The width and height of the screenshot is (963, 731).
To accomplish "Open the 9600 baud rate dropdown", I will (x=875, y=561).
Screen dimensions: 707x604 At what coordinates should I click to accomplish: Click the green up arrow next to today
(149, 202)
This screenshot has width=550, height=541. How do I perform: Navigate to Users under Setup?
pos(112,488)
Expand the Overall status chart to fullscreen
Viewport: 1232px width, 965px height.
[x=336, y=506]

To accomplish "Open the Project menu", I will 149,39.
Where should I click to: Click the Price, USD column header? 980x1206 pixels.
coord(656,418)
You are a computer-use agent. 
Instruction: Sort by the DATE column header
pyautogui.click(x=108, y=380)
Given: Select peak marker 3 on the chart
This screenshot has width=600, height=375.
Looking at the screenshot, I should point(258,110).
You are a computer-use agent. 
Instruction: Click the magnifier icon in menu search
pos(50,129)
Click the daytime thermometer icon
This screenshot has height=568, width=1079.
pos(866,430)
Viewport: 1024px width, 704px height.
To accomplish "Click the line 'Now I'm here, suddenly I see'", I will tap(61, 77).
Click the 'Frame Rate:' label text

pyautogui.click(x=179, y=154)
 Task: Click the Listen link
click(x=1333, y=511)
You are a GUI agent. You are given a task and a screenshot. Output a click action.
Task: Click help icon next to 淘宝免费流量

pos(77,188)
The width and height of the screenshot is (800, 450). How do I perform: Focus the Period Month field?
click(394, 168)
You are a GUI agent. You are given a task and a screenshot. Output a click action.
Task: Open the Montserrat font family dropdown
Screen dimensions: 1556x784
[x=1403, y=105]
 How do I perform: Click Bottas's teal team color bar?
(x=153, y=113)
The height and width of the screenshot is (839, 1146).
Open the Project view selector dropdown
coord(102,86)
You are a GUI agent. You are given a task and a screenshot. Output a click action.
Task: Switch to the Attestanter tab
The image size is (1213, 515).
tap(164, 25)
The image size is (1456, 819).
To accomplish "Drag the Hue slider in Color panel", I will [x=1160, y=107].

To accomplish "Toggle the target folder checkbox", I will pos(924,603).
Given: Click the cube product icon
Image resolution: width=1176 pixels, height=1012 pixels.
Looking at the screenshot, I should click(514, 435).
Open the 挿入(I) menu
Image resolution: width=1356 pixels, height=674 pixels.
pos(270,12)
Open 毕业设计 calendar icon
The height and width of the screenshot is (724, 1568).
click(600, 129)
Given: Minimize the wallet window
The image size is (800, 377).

◇ ◇ ◇

**EXERCISE INSTRUCTIONS**
Give the entries again in full, exactly as they are written.

**EXERCISE RESULT**
The width and height of the screenshot is (963, 731).
To accomplish "Open the 9600 baud rate dropdown", I will (x=875, y=561).
Screen dimensions: 707x604 At what coordinates should I click to accomplish: Click the green up arrow next to today
(149, 202)
This screenshot has width=550, height=541. How do I perform: Navigate to Users under Setup?
pos(112,488)
Expand the Overall status chart to fullscreen
Viewport: 1232px width, 965px height.
[x=336, y=506]

To accomplish "Open the Project menu", I will 149,39.
Where should I click to: Click the Price, USD column header? 980x1206 pixels.
coord(656,418)
You are a computer-use agent. 
Instruction: Sort by the DATE column header
pyautogui.click(x=108, y=380)
Given: Select peak marker 3 on the chart
This screenshot has width=600, height=375.
Looking at the screenshot, I should point(258,110).
You are a computer-use agent. 
Instruction: Click the magnifier icon in menu search
pos(50,129)
Click the daytime thermometer icon
This screenshot has height=568, width=1079.
pos(866,430)
Viewport: 1024px width, 704px height.
To accomplish "Click the line 'Now I'm here, suddenly I see'", I will tap(61, 77).
Click the 'Frame Rate:' label text

pyautogui.click(x=179, y=154)
 Task: Click the Listen link
click(x=1333, y=511)
You are a GUI agent. You are given a task and a screenshot. Output a click action.
Task: Click help icon next to 淘宝免费流量

pos(77,188)
The width and height of the screenshot is (800, 450). How do I perform: Focus the Period Month field?
click(394, 168)
You are a GUI agent. You are given a task and a screenshot. Output a click action.
Task: Open the Montserrat font family dropdown
Screen dimensions: 1556x784
[x=1403, y=105]
 How do I perform: Click Bottas's teal team color bar?
(x=153, y=113)
The height and width of the screenshot is (839, 1146).
Open the Project view selector dropdown
coord(102,86)
You are a GUI agent. You are given a task and a screenshot. Output a click action.
Task: Switch to the Attestanter tab
The image size is (1213, 515).
tap(164, 25)
The image size is (1456, 819).
To accomplish "Drag the Hue slider in Color panel", I will [x=1160, y=107].

To accomplish "Toggle the target folder checkbox", I will pos(924,603).
Given: Click the cube product icon
Image resolution: width=1176 pixels, height=1012 pixels.
Looking at the screenshot, I should click(514, 435).
Open the 挿入(I) menu
Image resolution: width=1356 pixels, height=674 pixels.
pos(270,12)
Open 毕业设计 calendar icon
The height and width of the screenshot is (724, 1568).
click(600, 129)
Given: Minimize the wallet window
The image size is (800, 377).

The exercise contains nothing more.